October 2001 – Government lawyers revealed to the district court that Assistant Secretary of the Interior for Indian Affairs Neal McCaleb had erased his electronic communications relating to Indian trust funds for a period of 10 months, despite court orders and internal policy to the contrary. Those communications reportedly included figures on the amounts of money going in and out of Indian trust fund accounts.

November 2001 – Judge Lamberth ordered Interior Secretary Gale Norton and Assistant Secretary Neal McCaleb to stand trial for being in contempt of court. McCaleb resigned shortly thereafter, and as a consequence he did not have to stand trial. The hearing took place several months later, and Norton was found by the judge to be in contempt.

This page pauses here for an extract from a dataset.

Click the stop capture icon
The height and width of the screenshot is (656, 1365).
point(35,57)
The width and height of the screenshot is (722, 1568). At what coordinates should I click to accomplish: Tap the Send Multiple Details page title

This pattern of battles in court between the parties has continued ever since then. The Department of Interior has appealed on three separate occasions to the D.C. Circuit Court of Appeals. In every instance the appeals court has affirmed the important findings and legal rulings of the district court, but has also criticized the judge's orders as calling for inappropriately detailed court supervision of Interior's procedures. Also, the plaintiffs have on at least two occasions asked that access via the Internet to Department of Interior files be terminated because of concerns that hackers could access and alter existing records. At one point, all of Interior's computer access was ended by the judge, and at other points certain portions of Interior's operations were taken off-line in accordance with orders from the judge. Later, the judge required the government to notify any American Indian landowner before selling property from the trust it manages. (info from Friends Committee on National Legislation)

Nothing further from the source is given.